[oslc-core] ChangeLog Proposal moving to Convergence Phase

Tue Apr 12 16:48:02 EDT 2011

Hi Frank,

I've been giving the OSLC indexing spec proposal a lot of thought. I've 
been looking for a good way to layer the specification, so that it is 
sufficiently general to garner wide use, and not overly dependent on other 
OSLC mechanisms that would make it more awkward for applications that have 
nothing to do with any OSLC domains.

First, a couple of general comments on the 3 capabilities in the current 
spec:

re: Resource Publishing Capability. The need to enumerate is clear. 
However, it is unclear how an index-building client would use this. Even 
if there was stable paging, it's unclear how the client would then catch 
up on all the changes that happened since the client started walking the 
enumeration. I believe the client needs to have a way to learn exactly 
which event it needs to carry on from using the change log. The only way 
to do this currently is for the client to make a separate request to 
retrieve the current event number from the change log before it requests 
the enumeration. Also, the resources enumeration is tied to the time of 
the request. For a server with a very large set of resources, this may be 
expensive. If it were possible for the server to answer an enumeration of 
its resource set at a point in the past of its choosing, the server would 
have more flexibility as to how and when to enumerate its resource set.

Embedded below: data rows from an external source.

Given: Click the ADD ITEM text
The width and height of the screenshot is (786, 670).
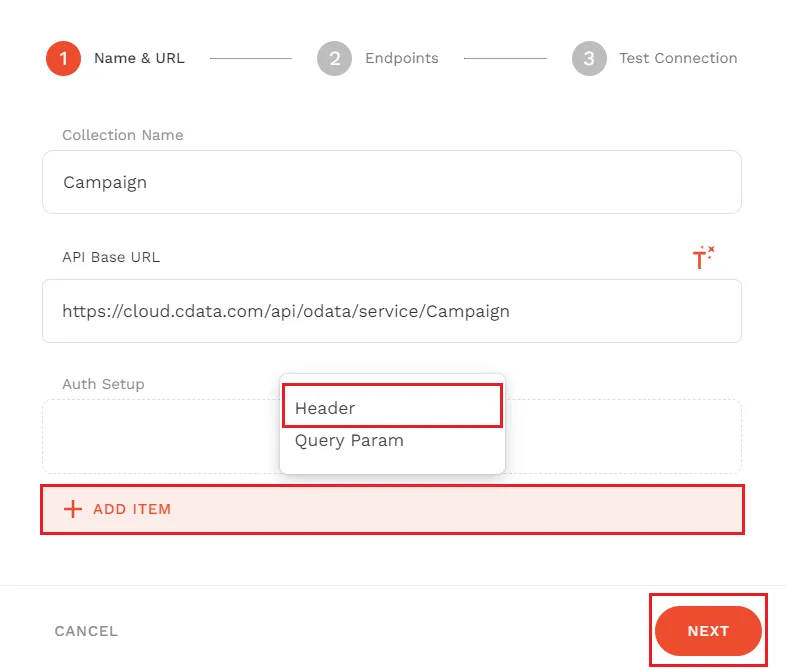Looking at the screenshot, I should (x=132, y=509).
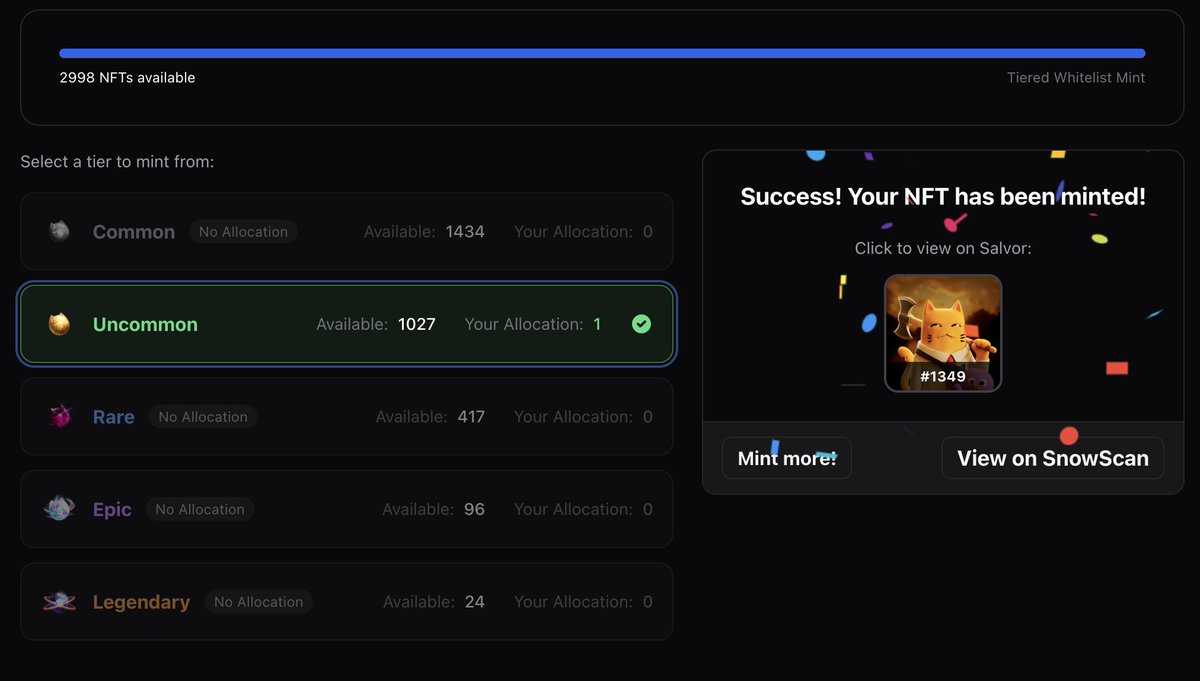1200x681 pixels.
Task: Click the green checkmark on Uncommon tier
Action: (641, 323)
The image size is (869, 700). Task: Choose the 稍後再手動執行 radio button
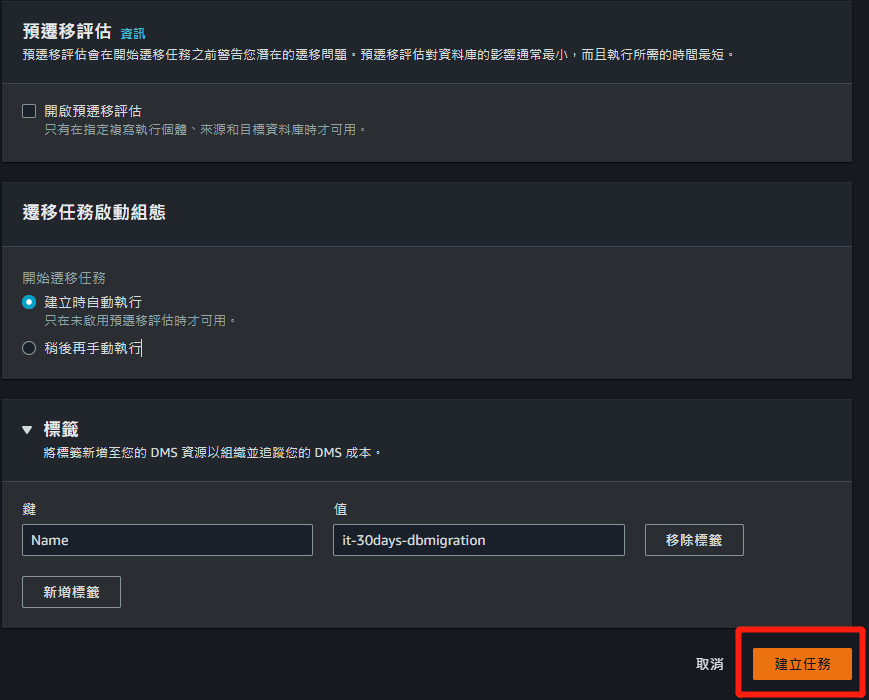pos(29,348)
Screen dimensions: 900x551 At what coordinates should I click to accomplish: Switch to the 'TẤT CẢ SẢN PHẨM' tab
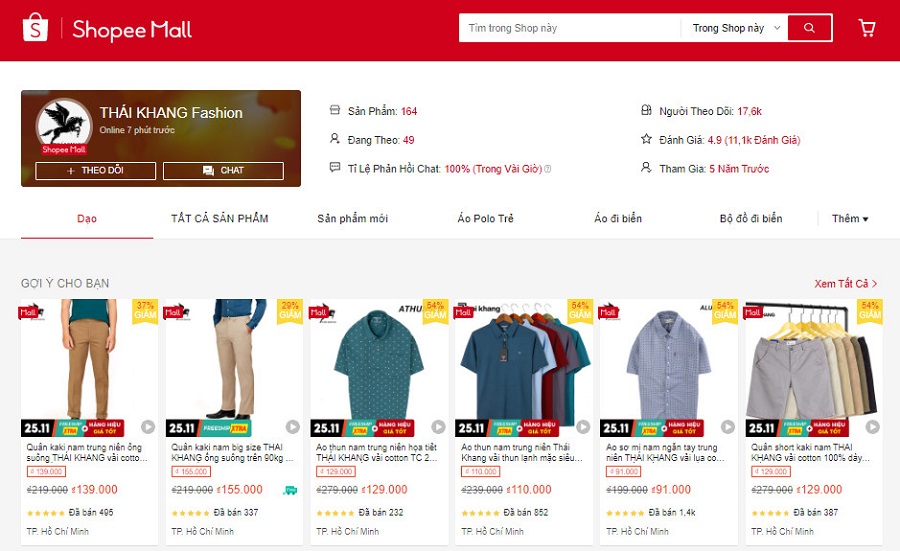click(219, 218)
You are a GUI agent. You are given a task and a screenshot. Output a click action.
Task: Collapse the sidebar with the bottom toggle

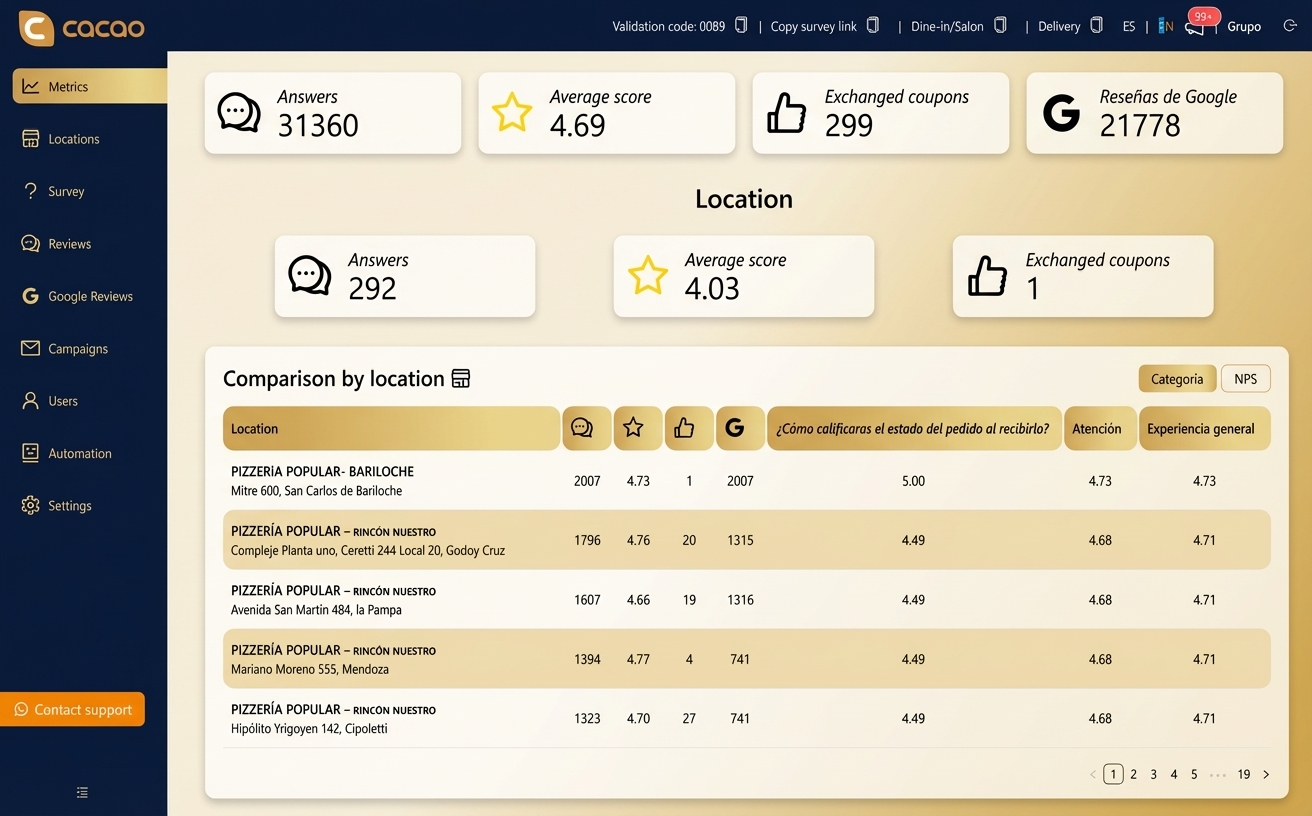[81, 792]
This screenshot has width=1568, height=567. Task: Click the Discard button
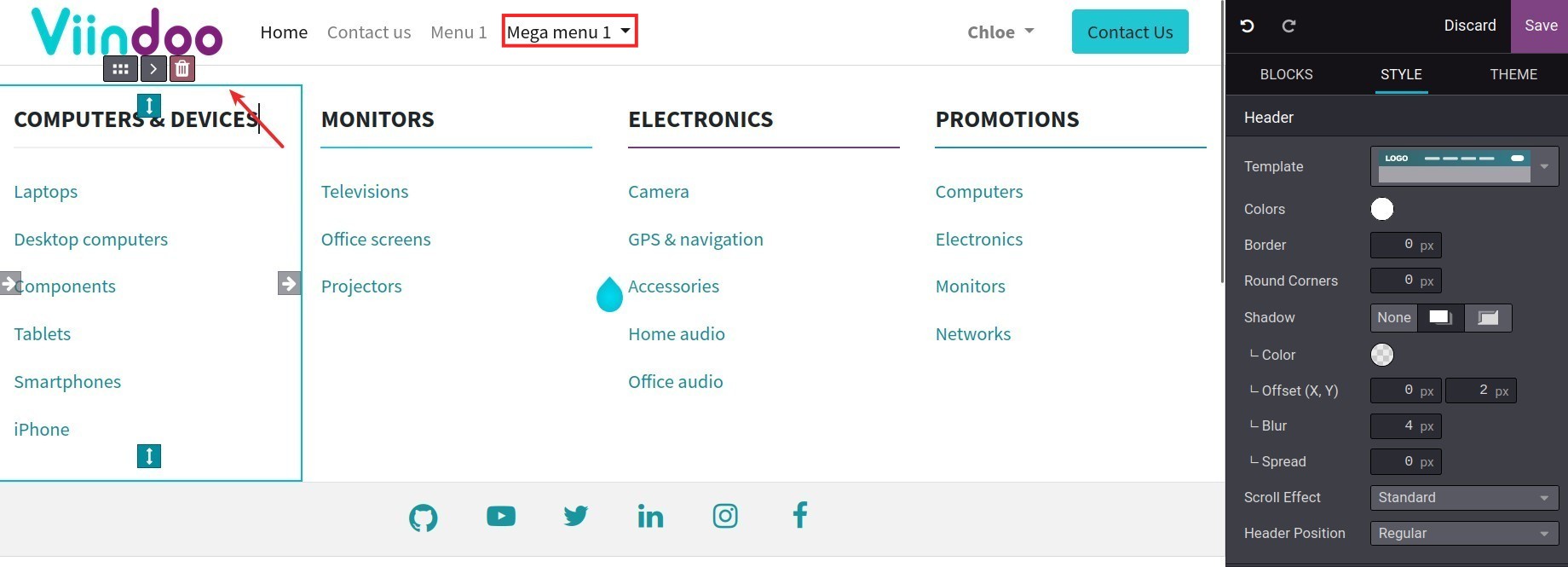(x=1470, y=26)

re: Resource Changelog Capability. A stable, paged representation of 
change entries in reverse chronological order based on event sequence 
number - feels right, except for format of the representation. Using an 
RDF representation for this seems awkward and unwarranted (RDF does not do 
ordering easily). Using Atom and AtomPub would be more appropriate, and 
arguably closer to what people would expect of an internet change log 
protocol. Also, given that the server is allowed to truncate change 
entries from the change log, it might make sense to tell the client up 
front the number of the lowest numbered event in the entire log. That way 
the client can at least determine when they've "missed the boat" - missed 
out on some events that were crucial to incrementally updating their 
picture.

re: Resource Security Capability. I didn't look at this - but agree we 
will need something that addresses security. One observation: the Resource 
Publishing Capability and Resource Changelog Capability are designed to be 
used by a different clientele from that of the other capabilities found in 
an OSLC service provider. The latter capabilities implicitly require an 
authenticated user, and constrain access based on the permission of that 
user. The former capabilities likely require an authenticated client 
application, will need to reify access constraints, and later apply those 
access constraints when running queries on behalf of an authenticated 
user.

More generally, here's how I've come to think about this problem.

A server maintains a particular set of resources, and wants to make that 
set of resources available to its clients. These clients, who have no a 
priori knowledge of which resources are or are not in the set, need a way 
to enumerate the URIs of the resources in the set. (Hence the Resource 
Publishing Capability.) The set of resources may be continually changing 
under foot, and clients need a way to track how those changes affect the 
set of resources. (Hence the Resource Changelog Capability.) Our primary 
envisioned clients do both. They start off enumerating, and afterwards 
switch to incremental updating. And the reason our clients are interested 
in certain sets of resources is that they are trying to retrieve them to 
get RDF triples to put into a RDF triple store. However, 99.99% of the 
protocol is about dealing with a large active set of resources, and only 
0.01% about these resources being bearers of RDF triples.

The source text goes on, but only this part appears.